*Exercise*
I would like you to return all of the records exactly as they stand.

*Recorded information*
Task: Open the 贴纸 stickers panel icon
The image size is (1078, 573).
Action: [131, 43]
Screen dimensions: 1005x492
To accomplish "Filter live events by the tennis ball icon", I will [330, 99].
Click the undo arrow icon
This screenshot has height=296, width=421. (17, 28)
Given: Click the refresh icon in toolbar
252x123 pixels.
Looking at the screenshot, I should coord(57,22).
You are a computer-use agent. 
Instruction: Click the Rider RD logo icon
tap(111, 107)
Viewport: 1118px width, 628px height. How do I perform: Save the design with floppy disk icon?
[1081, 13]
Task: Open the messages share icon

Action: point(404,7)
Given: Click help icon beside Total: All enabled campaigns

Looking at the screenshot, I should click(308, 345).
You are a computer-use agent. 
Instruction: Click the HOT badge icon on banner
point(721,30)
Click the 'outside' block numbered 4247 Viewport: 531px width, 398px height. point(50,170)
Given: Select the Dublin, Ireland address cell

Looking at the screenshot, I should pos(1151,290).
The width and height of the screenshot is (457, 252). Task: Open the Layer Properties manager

*Answer space*
Task: Open the 贴纸 stickers panel icon
The image size is (1078, 573).
Action: [131, 43]
Screen dimensions: 1005x492
To accomplish "Filter live events by the tennis ball icon", I will [330, 99].
Click the undo arrow icon
This screenshot has height=296, width=421. (17, 28)
Given: Click the refresh icon in toolbar
252x123 pixels.
Looking at the screenshot, I should coord(57,22).
You are a computer-use agent. 
Instruction: Click the Rider RD logo icon
tap(111, 107)
Viewport: 1118px width, 628px height. How do I perform: Save the design with floppy disk icon?
[1081, 13]
Task: Open the messages share icon

Action: point(404,7)
Given: Click help icon beside Total: All enabled campaigns

Looking at the screenshot, I should click(308, 345).
You are a computer-use agent. 
Instruction: Click the HOT badge icon on banner
point(721,30)
Click the 'outside' block numbered 4247 Viewport: 531px width, 398px height. point(50,170)
Given: Select the Dublin, Ireland address cell

Looking at the screenshot, I should pos(1151,290).
The width and height of the screenshot is (457, 252). Task: Open the Layer Properties manager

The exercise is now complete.